Anti-Sputnik, l’initiative d’un étudiant contre les fake news

A Prague, un étudiant mène un projet sur Facebook pour contrer les fausses informations qui se diffusent sur internet : Prokop Martínek a lancé un site baptisé Anti-Sputnik, qui vise à dénoncer les intox et à sensibiliser le public tchèque sur le sujet. Il nous explique comment il débusque une fake new :

Photo: Facebook de Anti-SputnikPhoto: Facebook de Anti-Sputnik « Le titre, s’il est accrocheur et provocateur, est le premier indice pour reconnaître une fausse nouvelle. On peut presque débusquer une intox uniquement à partir du titre. Ensuite, bien sûr, il faut lire l’article, et là on s’aperçoit souvent que certains détails et certains chiffres sont faux ou que la source de l’information n’est pas mentionnée. Il arrive régulièrement que le nom de l’auteur n’apparaisse pas, qu’il n’y ait qu’un pseudo pour toute signature, il y a donc souvent quelque chose de louche. Ce qui est capital, c’est de mener des recherches pour vérifier les informations. J’utilise beaucoup Google Scholar, qui est un outil qui permet de retrouver les sources d’une information. J’essaie de me concentrer sur la prévention de ce problème. Je poste le plus souvent des articles qui décryptent la façon dont les fake news sont diffusées, quelles sont les nouveautés dans ce domaine. »

· · ·

### CONSIGNES:
a) Dans l'article sur Anti-Sputnik, quel outil Prokop Martínek utilise-t-il beaucoup pour retrouver les sources d'une information ?
b) Réécrivez en une seule phrase plus courte le paragraphe de l'article qui commence par « A Prague, un étudiant mène un projet », en conservant ses faits principaux.
Appuyez-vous uniquement sur l'article pour répondre.

### EXTRAIT DE DONNÉES:
· · ·

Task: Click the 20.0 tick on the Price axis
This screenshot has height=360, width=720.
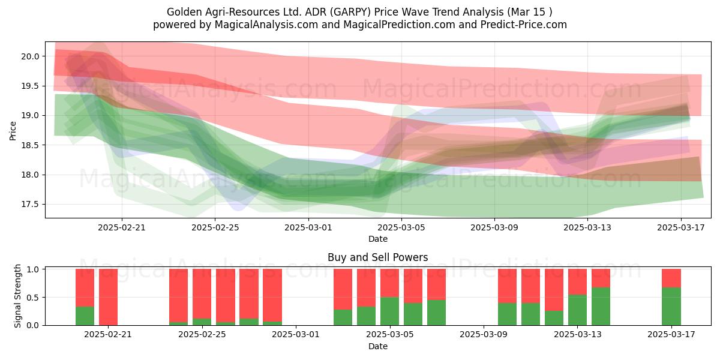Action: (x=30, y=56)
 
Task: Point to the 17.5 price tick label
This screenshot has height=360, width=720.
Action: (x=30, y=205)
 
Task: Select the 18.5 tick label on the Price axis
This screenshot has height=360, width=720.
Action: (x=30, y=145)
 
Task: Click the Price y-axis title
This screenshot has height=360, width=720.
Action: (x=13, y=131)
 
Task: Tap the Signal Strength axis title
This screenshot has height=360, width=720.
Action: (x=17, y=296)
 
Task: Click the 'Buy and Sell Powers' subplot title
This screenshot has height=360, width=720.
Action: (x=377, y=257)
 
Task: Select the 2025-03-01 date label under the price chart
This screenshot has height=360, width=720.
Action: (x=308, y=227)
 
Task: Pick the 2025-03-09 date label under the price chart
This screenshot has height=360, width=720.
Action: (x=494, y=227)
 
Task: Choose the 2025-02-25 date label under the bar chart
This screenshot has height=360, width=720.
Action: (x=202, y=335)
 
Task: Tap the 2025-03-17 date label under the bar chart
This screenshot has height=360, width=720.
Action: (x=671, y=335)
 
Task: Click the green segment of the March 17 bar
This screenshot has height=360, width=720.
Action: (x=671, y=307)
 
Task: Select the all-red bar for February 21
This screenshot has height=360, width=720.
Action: (x=109, y=297)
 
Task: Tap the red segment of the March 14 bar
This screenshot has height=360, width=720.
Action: (x=601, y=278)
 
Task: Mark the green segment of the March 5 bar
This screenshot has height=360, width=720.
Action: (x=389, y=311)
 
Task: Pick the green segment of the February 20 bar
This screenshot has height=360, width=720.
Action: (x=85, y=316)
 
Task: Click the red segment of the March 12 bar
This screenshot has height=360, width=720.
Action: (x=554, y=290)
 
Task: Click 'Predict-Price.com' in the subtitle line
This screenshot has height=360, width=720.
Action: (x=524, y=25)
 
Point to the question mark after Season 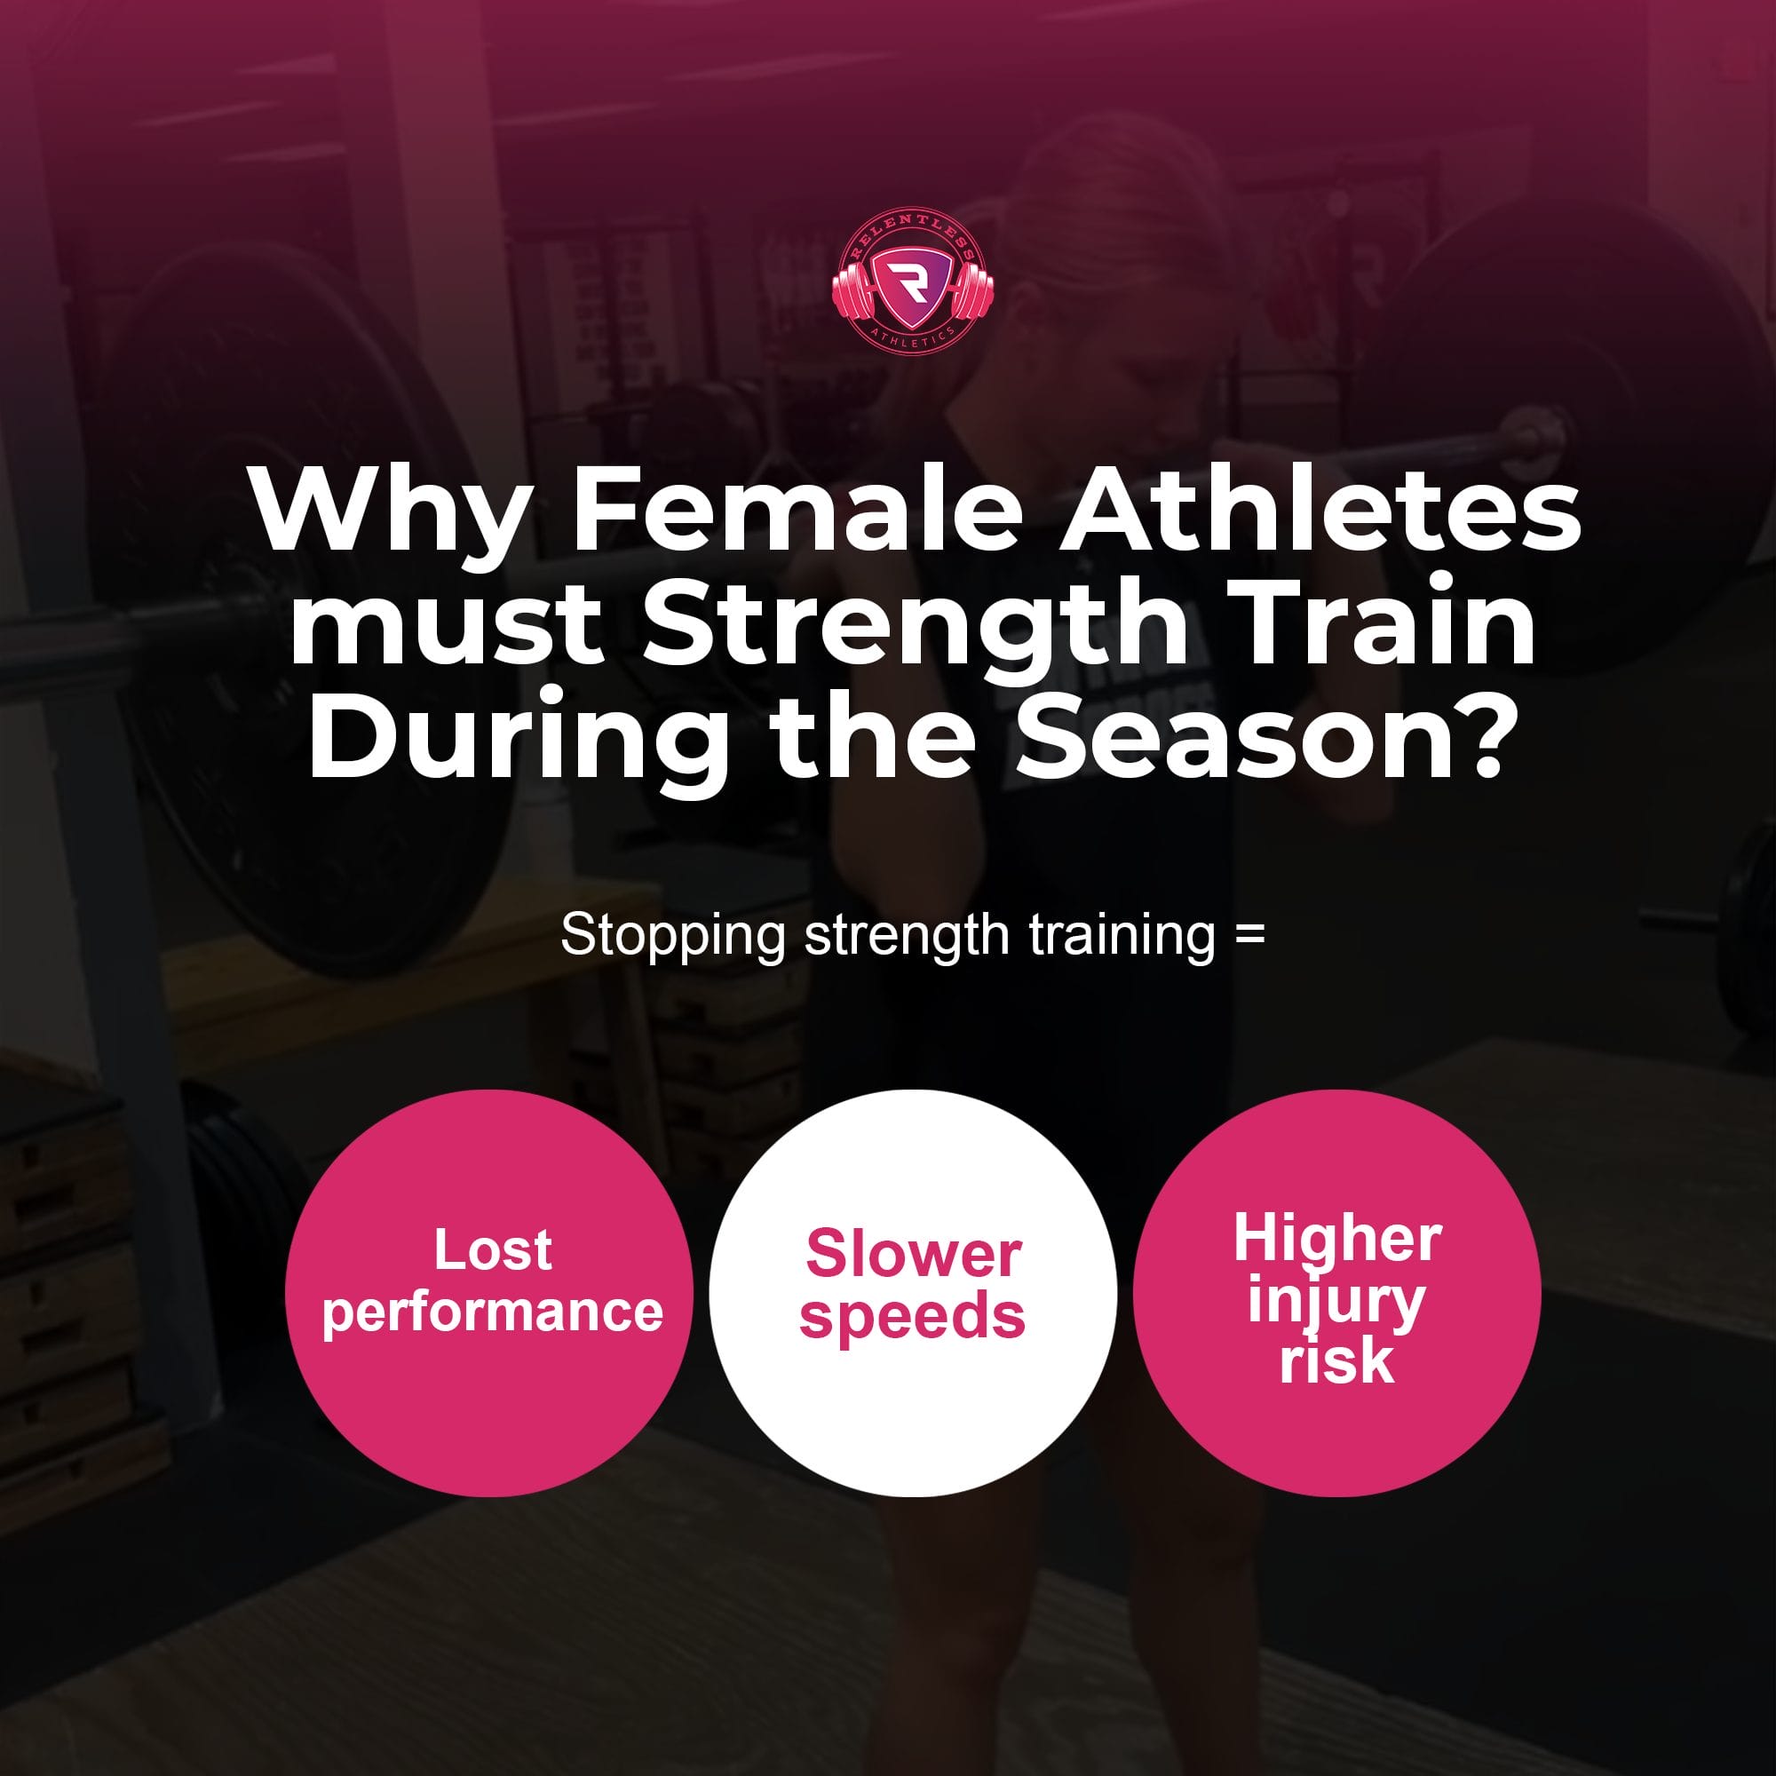point(1471,736)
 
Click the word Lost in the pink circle point(493,1250)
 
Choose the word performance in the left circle point(493,1312)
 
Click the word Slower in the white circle point(914,1254)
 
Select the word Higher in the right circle point(1337,1240)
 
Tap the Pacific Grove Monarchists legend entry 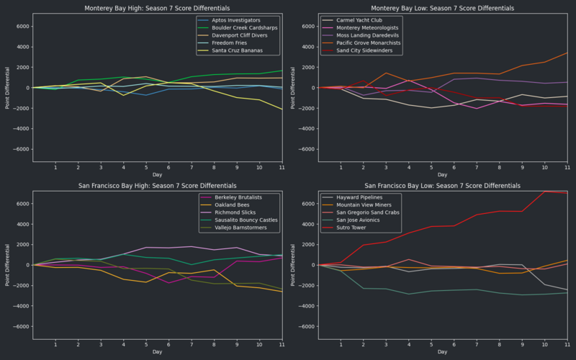(361, 44)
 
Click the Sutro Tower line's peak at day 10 (545, 191)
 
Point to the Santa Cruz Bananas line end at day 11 (282, 109)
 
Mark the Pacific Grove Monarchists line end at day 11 (568, 53)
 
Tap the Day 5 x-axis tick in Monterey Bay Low (431, 168)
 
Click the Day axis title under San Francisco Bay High (157, 351)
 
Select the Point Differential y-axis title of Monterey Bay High (8, 88)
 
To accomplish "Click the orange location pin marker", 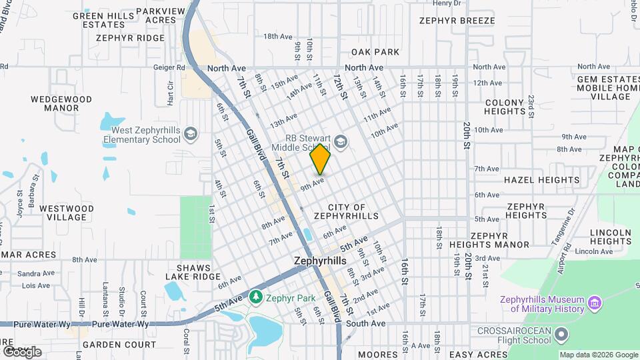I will click(321, 159).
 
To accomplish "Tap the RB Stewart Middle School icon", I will click(341, 141).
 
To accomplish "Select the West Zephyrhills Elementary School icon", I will click(191, 135).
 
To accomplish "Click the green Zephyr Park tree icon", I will click(255, 295).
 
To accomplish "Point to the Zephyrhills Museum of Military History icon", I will click(595, 304).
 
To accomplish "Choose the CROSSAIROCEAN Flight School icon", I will click(562, 333).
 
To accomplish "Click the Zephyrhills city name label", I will click(320, 261).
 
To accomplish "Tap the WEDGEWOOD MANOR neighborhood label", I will click(61, 103).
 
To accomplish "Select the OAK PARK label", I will click(375, 52).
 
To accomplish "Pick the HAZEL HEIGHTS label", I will click(541, 180).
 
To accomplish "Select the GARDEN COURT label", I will click(123, 345).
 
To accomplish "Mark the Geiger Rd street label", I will click(171, 67).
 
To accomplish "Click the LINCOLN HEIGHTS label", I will click(611, 237).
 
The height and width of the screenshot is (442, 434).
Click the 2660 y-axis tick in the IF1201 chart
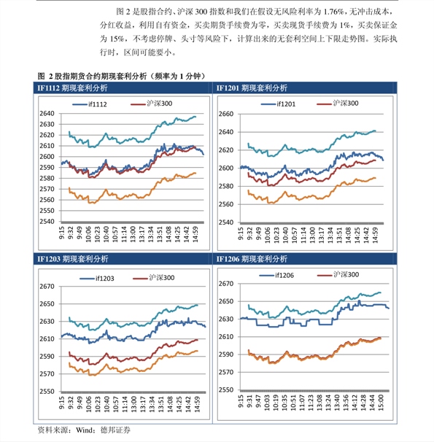[x=225, y=114]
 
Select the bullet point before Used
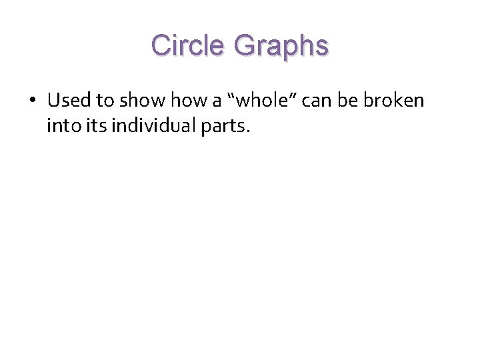tap(32, 101)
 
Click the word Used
tap(70, 101)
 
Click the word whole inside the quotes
tap(262, 101)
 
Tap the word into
tap(61, 125)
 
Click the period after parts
tap(248, 131)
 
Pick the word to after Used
tap(105, 101)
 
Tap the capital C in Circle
tap(161, 45)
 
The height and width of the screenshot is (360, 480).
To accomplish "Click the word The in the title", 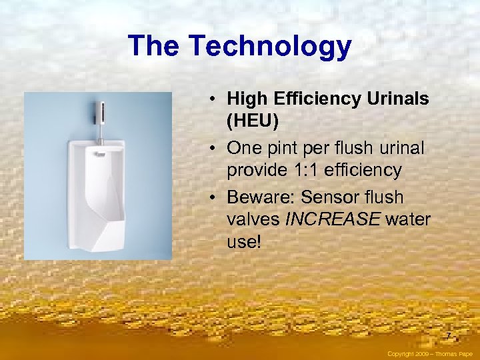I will (155, 46).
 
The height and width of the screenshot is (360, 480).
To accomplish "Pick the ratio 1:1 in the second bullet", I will (311, 170).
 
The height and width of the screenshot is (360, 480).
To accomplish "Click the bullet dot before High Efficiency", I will (209, 99).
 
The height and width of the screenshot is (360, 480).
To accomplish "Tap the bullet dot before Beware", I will (209, 198).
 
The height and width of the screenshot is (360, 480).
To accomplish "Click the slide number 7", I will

· · ·

### RÉPONSES:
a) Google Scholar.

b) À Prague, l'étudiant Prokop Martínek a lancé sur Facebook le site Anti-Sputnik pour dénoncer les fausses informations diffusées sur internet et sensibiliser le public tchèque, et il explique comment il repère une fausse nouvelle.